Apply cuticle softener (cream, oil or lotion) all around the cuticle area. Then immerse your nails in the soaking dish for no more than three minutes; soaking for longer will fully saturate the nail plate, causing it to swell.
Remove the fingers from the soaking dish. Holding the orange stick or metal cuticle pusher much as you would a pencil, push the cuticle skin from the nail-plate surface back toward the live tissue. Do not use downward force, which could cause damage to the nail matrix.
Holding the cuticle nippers/scissors in one hand, nip or clip any loose tags of skin you were unable to remove with the cuticle pusher. Never cut live skin; be very careful to trim only the dead tissue. If no translucent tissue has been pushed from the nail plate, or there are no tags of dead skin, there is no need to trim anything.

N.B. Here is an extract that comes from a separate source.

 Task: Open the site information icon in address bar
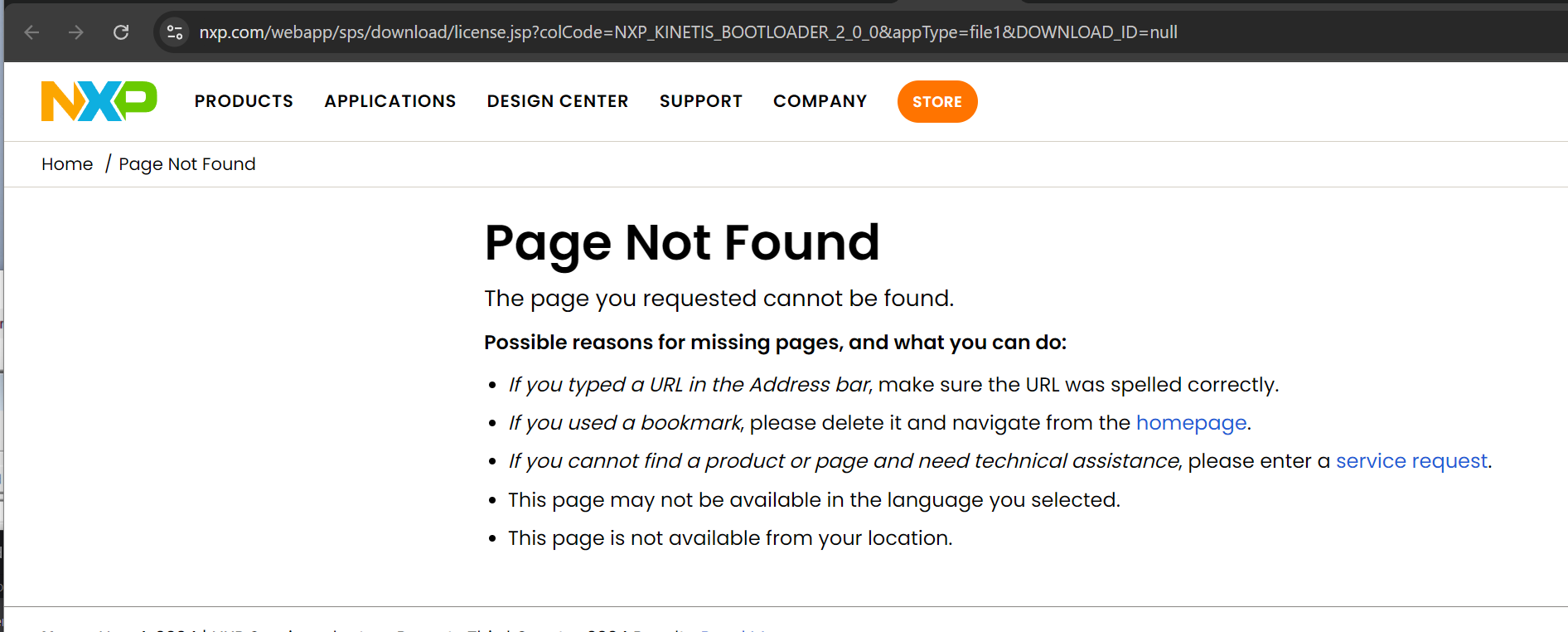[x=175, y=32]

Using the orange stick or the curved end of the metal cuticle pusher, clean under the free edge of the nail, but be careful - any tear or break in the seal between the nail plate and the nail bed is the perfect entry point for bacterial micro-organisms that may cause an infection.
At this point , you may wish to exfoliate your hands by dispensing a small amount of sloughing lotion into the palm of one hand. Distribute it evenly between your palms, then massage into the palms of the hand and fingers, being especially gentle with the back of the hands. Massage for just a few minutes, then rinse or wipe clean with a wet towel and dry thoroughly.

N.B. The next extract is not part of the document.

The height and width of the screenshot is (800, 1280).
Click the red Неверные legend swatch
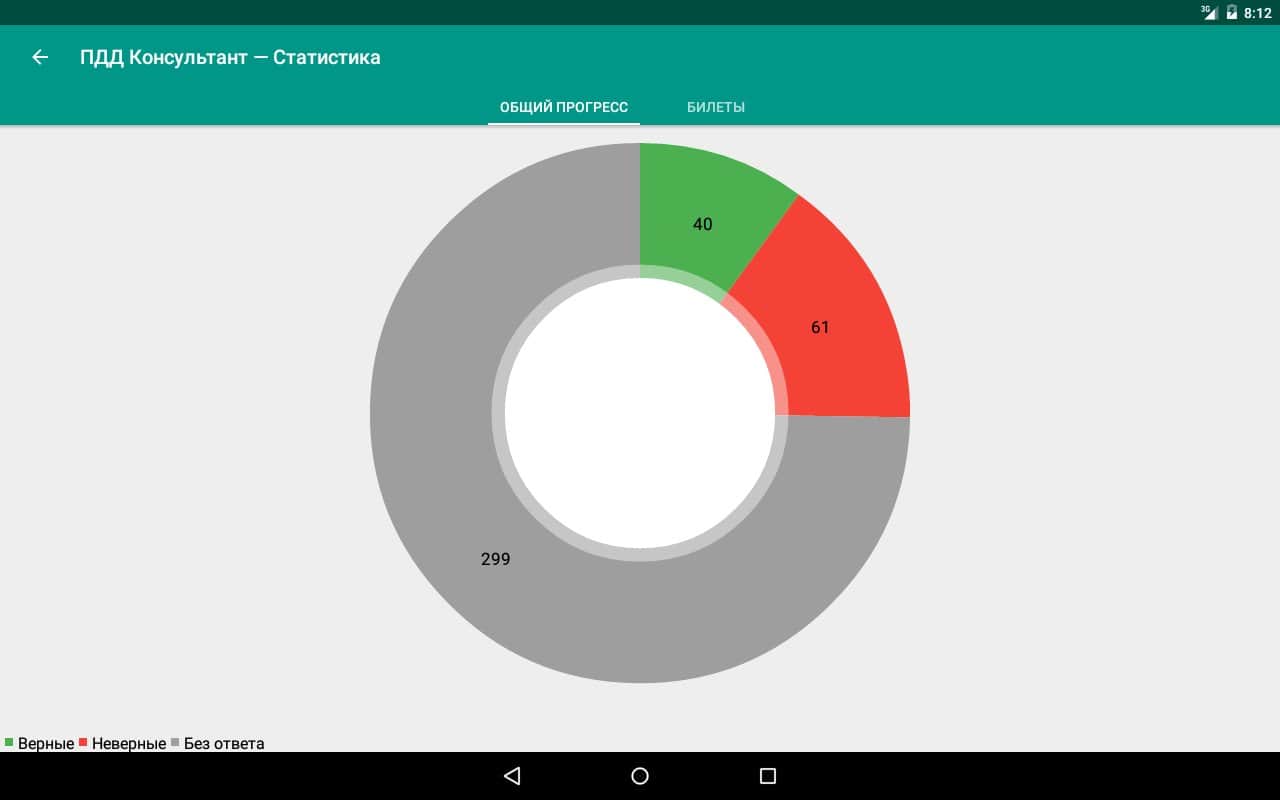pos(83,742)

Apply moisturizing lotion, and massage it into the skin until it is completely absorbed.
Do not file the nail plate as this may cause splitting and cracking. You may buff at this stage to get a natural shine, but do not file ridges to smooth them. Rather use a ridge filler to smooth out the nails. To buff, use the three-way buffer; using the three sides in turn creates a high-gloss shine and helps to seal the nail-plate surface from staining and dehydration by 'plasticizing' the surface layer.
Wash, rinse and dry your hands and nails to remove all surface traces of nail filings, lotions or oils. If your skin and nails are excessively oily and you have used any type of oil, lotion or cream during your manicure process, you may wish to swipe the nail plate with a dampened pad to be sure all traces have been removed. Enamel will not adhere successfully to an oily surface.
Begin your polish application with one thin basecoat. Always use a basecoat, which is designed to adhere to the nail plate to protect and seal the surface and bond with the coloured polish. Choose a basecoat suitable for your nail type - for example, a nail hardener for weak nails or a ridge filler for uneven nails.
Allow one minute for the basecoat to dry, then apply two thin coats of enamel, allowing one minute between coatings.
Finish with a thin application of topcoat to seal the surface. The inherent hardness of the topcoat will help to keep the polish fresh for a little longer.